The problem
Let $$ B = \left( \begin{array}{c c c} 1 & 0.5 & 0.2 \\ 0.5 & 1 & 0.5 \\ 0.2 & 0.5 & 1 \\ \end{array} \right) $$ Let $I = \left\{ 1,3 \right\}.$ We define $Q = (q_{i,j})$ s.t $q_{i,j} = 1$ if $i = j \in I$ and $q_{i,j} = 0,$ otherwise. Let $c = (1,1,1)$ and $x$ a vector.

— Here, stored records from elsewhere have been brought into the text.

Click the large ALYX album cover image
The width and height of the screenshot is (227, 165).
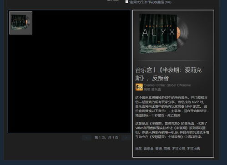click(x=158, y=34)
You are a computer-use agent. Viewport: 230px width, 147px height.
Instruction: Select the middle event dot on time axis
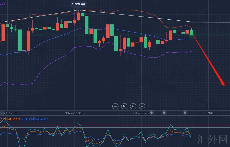click(164, 112)
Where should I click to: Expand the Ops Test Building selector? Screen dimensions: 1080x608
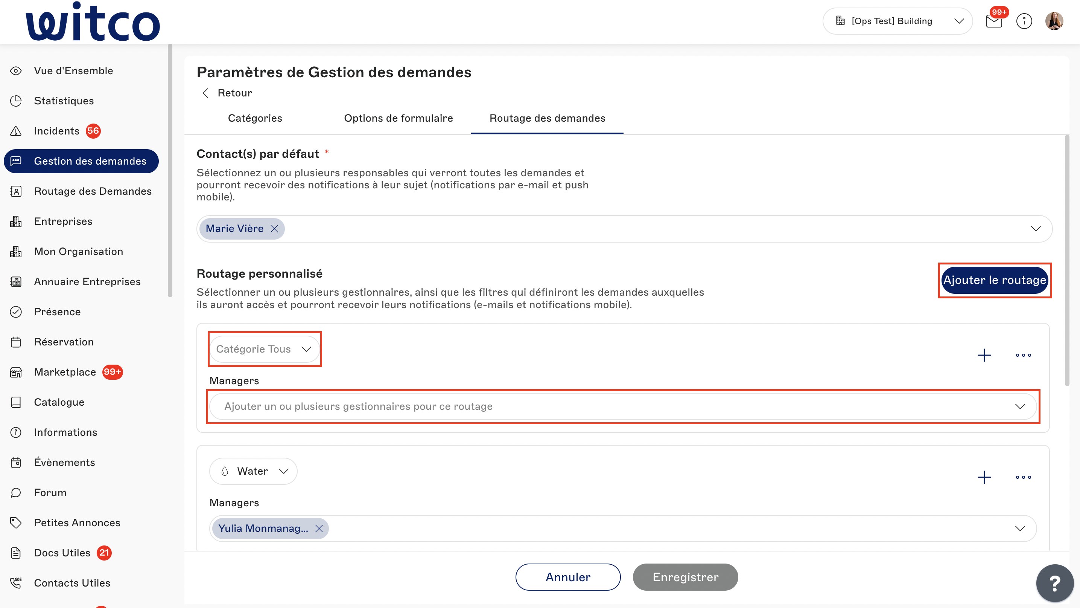(x=898, y=21)
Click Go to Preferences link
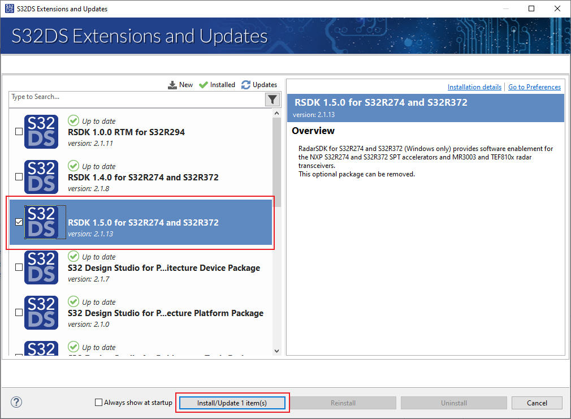This screenshot has height=419, width=571. 534,87
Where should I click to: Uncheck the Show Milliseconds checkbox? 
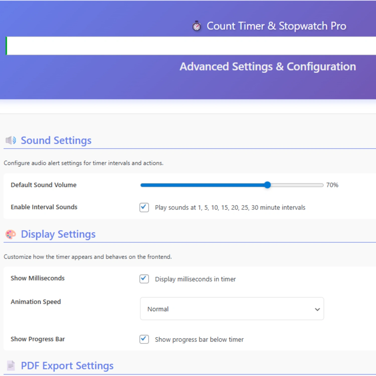pyautogui.click(x=144, y=279)
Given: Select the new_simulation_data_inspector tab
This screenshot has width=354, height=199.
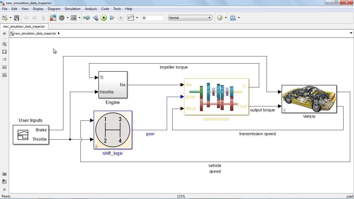Looking at the screenshot, I should pos(24,27).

Show $QBQx = Qc$, with $Qx = x$, has one, and only one, solution.
My works
I found $$ Q = \left( \begin{array}{c c c} 1 & 0 & 0 \\ 0 & 0 & 0 \\ 0 & 0 & 1 \\ \end{array} \right) $$ Then $$ QBQ = \left( \begin{array}{c c c} 1 & 0 & 0.2 \\ 0 & 0 & 0 \\ 0.2 & 0 & 1 \\ \end{array} \right) $$ But $QBQ$ is not inversible. I don't understand how we can show the equation $QBQx = Qc$ has one solution...
Thank you
According to your question, we have to satisfy 2 conditions:$QBQx=Qc$ and $Qx=x$.
Let $x=(x_1,x_2,x_3)'$, then from $Qx=x$, we have $x_2 =0$.
Now consider, $QBQx=Qc$, then $\begin{pmatrix} 1&0&0.2\\0&0&0\\0.2&0&1 \end{pmatrix}\begin{pmatrix} x_1\\x_2\\x_3 \end{pmatrix}=\begin{pmatrix} 1\\0\\1 \end{pmatrix} = \begin{pmatrix} x_1+0.2x_3\\0\\0.2x_1+x_3 \end{pmatrix}$
This gives $x_1=\frac{80}{96}, x_3=\frac{160}{192}$.